GIVEN RECORDS Start Marker
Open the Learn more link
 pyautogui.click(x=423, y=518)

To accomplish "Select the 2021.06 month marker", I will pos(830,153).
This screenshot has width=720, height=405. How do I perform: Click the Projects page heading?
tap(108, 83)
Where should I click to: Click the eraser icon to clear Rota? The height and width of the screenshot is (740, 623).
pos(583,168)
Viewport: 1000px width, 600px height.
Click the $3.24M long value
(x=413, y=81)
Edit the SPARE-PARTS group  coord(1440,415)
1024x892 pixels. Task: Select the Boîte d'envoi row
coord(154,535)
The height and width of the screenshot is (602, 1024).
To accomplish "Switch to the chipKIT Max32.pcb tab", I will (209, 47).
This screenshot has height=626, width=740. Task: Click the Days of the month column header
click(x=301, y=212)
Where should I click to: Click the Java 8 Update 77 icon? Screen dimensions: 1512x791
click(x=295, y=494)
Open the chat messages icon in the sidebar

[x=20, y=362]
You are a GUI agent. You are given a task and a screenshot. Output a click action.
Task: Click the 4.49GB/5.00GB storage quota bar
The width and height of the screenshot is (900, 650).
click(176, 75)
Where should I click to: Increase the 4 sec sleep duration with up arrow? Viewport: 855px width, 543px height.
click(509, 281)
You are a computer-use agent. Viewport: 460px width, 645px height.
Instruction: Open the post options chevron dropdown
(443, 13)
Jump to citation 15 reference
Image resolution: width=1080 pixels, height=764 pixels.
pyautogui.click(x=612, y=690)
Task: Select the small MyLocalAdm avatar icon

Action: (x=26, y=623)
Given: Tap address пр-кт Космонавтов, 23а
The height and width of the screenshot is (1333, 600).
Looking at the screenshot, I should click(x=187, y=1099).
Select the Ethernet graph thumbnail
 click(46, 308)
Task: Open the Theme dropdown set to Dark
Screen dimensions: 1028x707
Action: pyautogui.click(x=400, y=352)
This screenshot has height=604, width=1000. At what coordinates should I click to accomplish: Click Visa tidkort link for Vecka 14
GIVEN RECORDS End Marker
* EXERCISE DETAILS
Nothing in the records should be left out; write all of them out again exactly.

* SOLUTION FOR THIS PROBLEM
Open the Learn more link
 pyautogui.click(x=423, y=518)

To accomplish "Select the 2021.06 month marker", I will pos(830,153).
This screenshot has width=720, height=405. How do I perform: Click the Projects page heading?
tap(108, 83)
Where should I click to: Click the eraser icon to clear Rota? The height and width of the screenshot is (740, 623).
pos(583,168)
Viewport: 1000px width, 600px height.
Click the $3.24M long value
(x=413, y=81)
Edit the SPARE-PARTS group  coord(1440,415)
1024x892 pixels. Task: Select the Boîte d'envoi row
coord(154,535)
The height and width of the screenshot is (602, 1024).
To accomplish "Switch to the chipKIT Max32.pcb tab", I will (209, 47).
This screenshot has height=626, width=740. Task: Click the Days of the month column header
click(x=301, y=212)
Where should I click to: Click the Java 8 Update 77 icon? Screen dimensions: 1512x791
click(x=295, y=494)
Open the chat messages icon in the sidebar

[x=20, y=362]
You are a GUI agent. You are given a task and a screenshot. Output a click action.
Task: Click the 4.49GB/5.00GB storage quota bar
The width and height of the screenshot is (900, 650).
click(176, 75)
Where should I click to: Increase the 4 sec sleep duration with up arrow? Viewport: 855px width, 543px height.
click(509, 281)
You are a computer-use agent. Viewport: 460px width, 645px height.
Instruction: Open the post options chevron dropdown
(443, 13)
Jump to citation 15 reference
Image resolution: width=1080 pixels, height=764 pixels.
pyautogui.click(x=612, y=690)
Task: Select the small MyLocalAdm avatar icon

Action: (x=26, y=623)
Given: Tap address пр-кт Космонавтов, 23а
The height and width of the screenshot is (1333, 600).
Looking at the screenshot, I should click(x=187, y=1099).
Select the Ethernet graph thumbnail
 click(46, 308)
Task: Open the Theme dropdown set to Dark
Screen dimensions: 1028x707
Action: pyautogui.click(x=400, y=352)
This screenshot has height=604, width=1000. At what coordinates should I click to accomplish: Click Visa tidkort link for Vecka 14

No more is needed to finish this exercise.